The Nature Conservancy (TNC) understands critical mineral extraction represents the building blocks of clean energy technologies that are important to mitigating rapid climate change. However, ensuring that the production of critical minerals to meet this need is done responsibly will be critical in fighting the equally significant challenge of balancing environmental concerns. Moving Arizona and the country to economy-wide, net-zero emissions by 2050 will not be easy. Yet we know what is at stake and how many are committed to making it happen.
Arizona is uniquely positioned to lead in the clean energy space given our state’s legacy of mining, plentiful mineral resources, and fast-growing advanced manufacturing industries, including electric vehicle (EV) manufacturers, battery makers and recyclers, microchip producers, mineral processing facilities, solar companies and other cleantech companies.
Yet it’s important that we embrace this pathway to a net-zero economy while avoiding the sensitive lands, waters, and other natural assets that have been a long-time pride for our state and the Southwest U.S. Arizona has the potential to develop the types of solutions our changing world needs and set an example on how to do it right for the rest of the world.
You may have read the groundbreaking news that LG Energy Solution, a global manufacturer of lithium-ion batteries for electric vehicles and energy storage systems, announced a $5.5 billion investment in Arizona – the largest investment ever for a standalone battery manufacturing facility in North America.
EVelution Energy announced it was building a solar-powered, carbon-neutral cobalt processing facility in Yuma County to support the domestic production of electric vehicles and batteries.
To be sure, these are just two recent examples benefiting our local economy and they put Arizona in a position to be lead in this space.
But zooming out, in addition to expanding domestic production, the U.S. must also develop policies that reduce the need for new mining activities to meet the growing demand for critical minerals.

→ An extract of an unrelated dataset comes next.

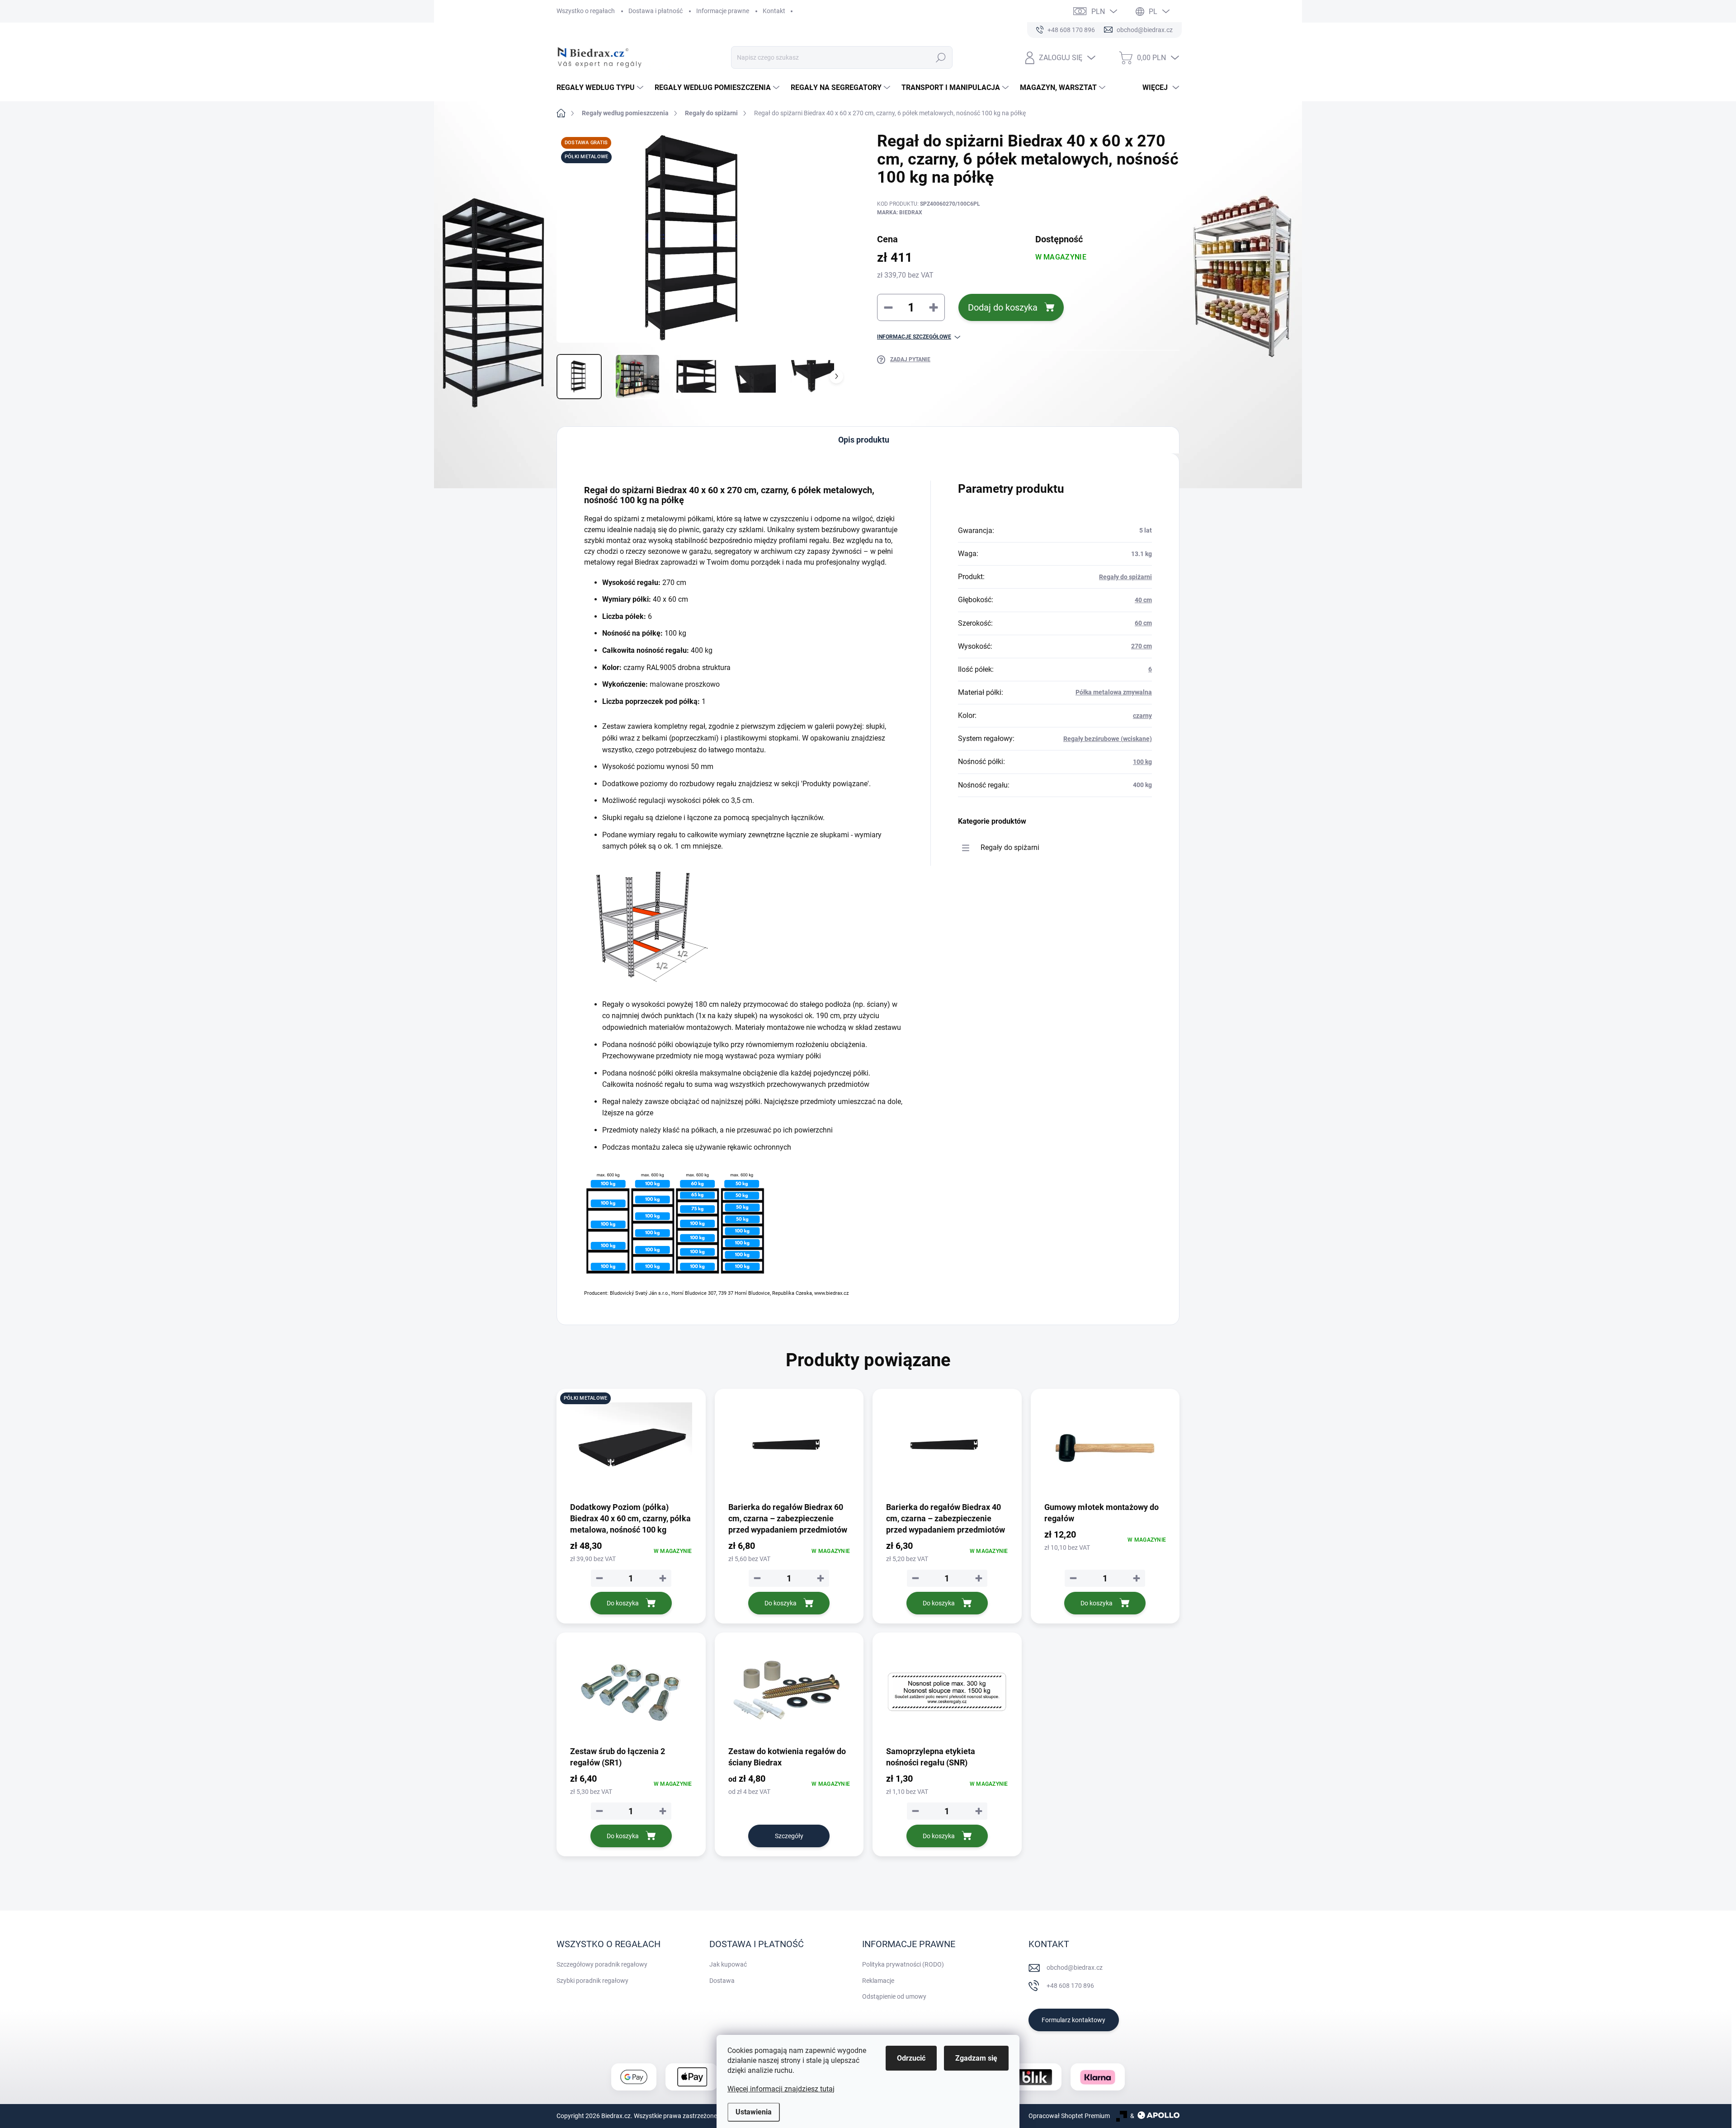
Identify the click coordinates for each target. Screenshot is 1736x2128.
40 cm (1143, 600)
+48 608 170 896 (1070, 1985)
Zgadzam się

By promoting the reuse and recycling of products containing critical minerals, like EV batteries, we can meet demand with critical minerals already in the economy. Currently, less than 50% of the critical minerals in the waste stream are recycled, but the economics of recycling are improving. Technological advancements are also increasingly allowing us to extract usable metals from old mine tailings and end-of-life products.
Even with these policy measures, demand for critical minerals will drive new production, which means we must be thoughtful on where and how this demand is met. TNC and our partners are sharing data and practices that can improve decision making across the Southwest U.S. and provide a model.
In locations where mineral extraction and infrastructure may be suitable, we want to minimize impacts to Arizona’s lands and waters with investments in new technologies, best management practices, and partnerships with stakeholders, including mining companies and policymakers, to develop collaborative strategies that reduce environmental impacts. When avoiding or minimizing impacts are impossible, we need to deploy science-based mitigation programs that more than offset the environmental impacts of a project.
Again, there are no easy answers, and there will surely be difficult choices and trade-offs, but we must strive to ensure we achieve the best results for people, nature and our economy.
Given the twin crises of climate change and unprecedented species loss, it’s essential that we do everything in our power to accelerate our transition to a net-zero emissions economy and ensure future generations can benefit and enjoy the bounty we rely on from nature. Due to our rich mineral deposits and tremendous biodiversity values in Arizona, it is imperative that we develop thoughtful solutions to meet our clean energy needs while protecting the lands and waters we all depend on.
Dan Stellar is State Director of The Nature Conservancy in Arizona.